Nun ist‘s wirklich definitiv: Die Liste mit den 72 nominierten Werken geht online. Zudem informieren wir alle Finalisten per E-Mail über das weitere Procedere und danach auch die 490 Künstler, die nicht ausgewählt wurden. Die Nominierten haben nun bis zu drei Wochen Zeit, ihre Werke per Post einzusenden oder an zwei Terminen abzugeben. Die Galerie füllt sich Tag für Tag mit 70 Arbeiten (zwei Künstler hatten es nicht geschafft, ihre Werke einzuliefern).

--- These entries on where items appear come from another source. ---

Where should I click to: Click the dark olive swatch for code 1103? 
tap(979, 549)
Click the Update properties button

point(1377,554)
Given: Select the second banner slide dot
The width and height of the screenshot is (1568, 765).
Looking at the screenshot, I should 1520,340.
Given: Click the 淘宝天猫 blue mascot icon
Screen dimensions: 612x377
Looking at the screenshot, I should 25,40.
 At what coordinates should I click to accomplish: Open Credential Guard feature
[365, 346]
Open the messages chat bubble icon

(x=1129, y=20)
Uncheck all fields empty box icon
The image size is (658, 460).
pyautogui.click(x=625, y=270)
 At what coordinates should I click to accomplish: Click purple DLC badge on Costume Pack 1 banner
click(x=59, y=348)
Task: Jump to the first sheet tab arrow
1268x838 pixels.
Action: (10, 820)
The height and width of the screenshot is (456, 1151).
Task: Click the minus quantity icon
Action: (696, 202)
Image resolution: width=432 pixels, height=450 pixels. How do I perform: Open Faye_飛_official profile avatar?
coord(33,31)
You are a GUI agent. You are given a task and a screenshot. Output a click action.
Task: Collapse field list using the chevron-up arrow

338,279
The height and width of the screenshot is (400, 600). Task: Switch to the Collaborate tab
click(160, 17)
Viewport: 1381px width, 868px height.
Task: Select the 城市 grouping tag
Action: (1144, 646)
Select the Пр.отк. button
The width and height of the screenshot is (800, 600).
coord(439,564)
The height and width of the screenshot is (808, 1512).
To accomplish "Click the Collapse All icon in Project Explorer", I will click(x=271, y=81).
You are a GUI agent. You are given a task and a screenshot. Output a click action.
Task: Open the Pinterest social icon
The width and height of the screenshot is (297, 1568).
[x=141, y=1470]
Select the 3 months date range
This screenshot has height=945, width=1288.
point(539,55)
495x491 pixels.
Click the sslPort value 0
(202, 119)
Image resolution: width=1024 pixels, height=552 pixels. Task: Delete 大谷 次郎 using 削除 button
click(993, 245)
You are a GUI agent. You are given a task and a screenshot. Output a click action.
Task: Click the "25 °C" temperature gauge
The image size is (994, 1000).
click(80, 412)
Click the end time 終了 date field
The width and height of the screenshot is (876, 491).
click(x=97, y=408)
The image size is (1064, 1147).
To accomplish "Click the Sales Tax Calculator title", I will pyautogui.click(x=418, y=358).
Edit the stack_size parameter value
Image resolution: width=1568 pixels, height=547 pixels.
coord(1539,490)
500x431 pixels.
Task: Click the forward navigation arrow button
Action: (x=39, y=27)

Drei Wochen später: das Finale

Die Jury trifft sich ein letztes Mal: Nun, um die Preisträger zu küren – vermutlich in einem ähnlichen Ablauf wie bei vielen anderen Kunstpreise auch.
Wir laufen alle 70 Arbeiten gemeinsam ab, nehmen sie unter die Lupe und besprechen sie. Währenddessen machen wir uns Notizen: Was ist wirklich preisverdächtig? Rund 15 Werke kommen in die engere Auswahl, wovon anschließend jeder drei Werke auf einen Zettel schreibt. Nach deren Auswertung diskutieren wir nochmal intensiv, bis die diesjährigen drei Preisträger endgültig feststehen. Sicher hätte so mancher von uns, hätte er alleine entschieden, die Preise anders vergeben, kann aber im Korrektiv der Kollegen mehr als gut mit dem gemeinsamen Ergebnis leben.

von Stephan A. Schmidt


Dieser Artikel erschien am 13.4.18 im Ausstellungskatalog zum artig Kunstpreis 2018

PS: Unten in den Kommentaren stehen wir gerne Rede und Antwort, und hier kann jeder (auch anonym) dieses Vorgehen kommentieren und kritisieren – bestenfalls konstruktiv. Schließlich lebt der artig Kunstpreis als ein Preis von Künstlern für Künstler auch vom Mitdenken. 

4 Kommentare
  1. Christian
    Christian sagte:

    Lieber Stephan,
    habe ich es irgendwo übersehen, oder ist die exakte Jury-Aufstellung für die getroffenen Entscheidungen noch nicht veröffentlicht? Wie setzt sich die Jury zusammen? Gibt es (wie z.B. in Kempten oder Marktobderdorf) externe Experten? Gab es über die Jahre bewusst entschiedene Veränderungen? Werden frühere Preisträger (wie z.B. in Aichach oder Krumbach) in die Jury mit einbezogen? Wer hat die ausgewählten Mitglieder festgelegt? Wurden sie in eurerem Verein vorab per Mitgliederentscheid (wie z.B. beim BBK ) bestimmt? Neben der löblich umfangreichen Darstellung des Juryprozesses und der eingesetzten Werkzeuge wären das durchaus ebenfalls interessante flankierende Fakten. In der Region sind ja obige Fragen bezüglich der anderen Kunstverbände und -vereine rund um euch ja schon oft diskutiert und auch kritisiert worden. Geht also mit guten Beispiel voran – und gebt der Jury und ihrer Historie ein offenes und stolzes Gesicht ;-)

    Viele Grüße
    Christian

    Antworten
    • Redaktion
      Redaktion sagte:

      Lieber Christian,
      eine Nennung und damit eine Überbewertung einzelner Individuen ist leider nicht möglich; wir gehen bei artig von einem gemeinsamen, kollektiven Geist aus, der über allem schwebt und durch alles wirkt. Er steht immer im Regal in einer Flasche, auf deren Etikett ein “Klosterfrau Melissengeist” geschrieben steht.

      Neinnein, Spaß beiseite, die Nennung der Juroren haben wir bis eben leider komplett vereumelt – sowohl hier als auch im gedruckten Katalog. In dem Artikel “Wie wir jurieren” aber war das auch dem beschränkten Platz in einer Drucksache geschuldet, und ebenso dem Thema “Wie” und nicht “Wer juriert”. Das holen in den nächsten Tagen nach – und vielen Dank für den Hinweis!

      LG, Stephan

      Antworten
  2. Magdalena
    Magdalena sagte:

    Liebe artige,
    Ich mag euren Kunstpreis, er ist für mich wirklich etwas besonderes. Aber warum nur gebt ihr hier all das, was ihm diesen Erfolg bringt, preis?

    Antworten
    • Redaktion
      Redaktion sagte:

      Hallo Magdalena,

      die vielleicht einfachste Antwort wäre: Damit wir selbst keinen Kunstpreis mehr machen müssen. (Sofern wir nicht einfach Lust drauf haben.)
      Andererseits: Wir verraten hier ja nicht die komplette “DNA” unseres Kunstpreises. Und da gehört (hoffentlich) einiges mehr dazu, z.B. ein gutes Team, eine wunderbare Location, dazu die Web-Technik und noch ein paar Aspekte mehr.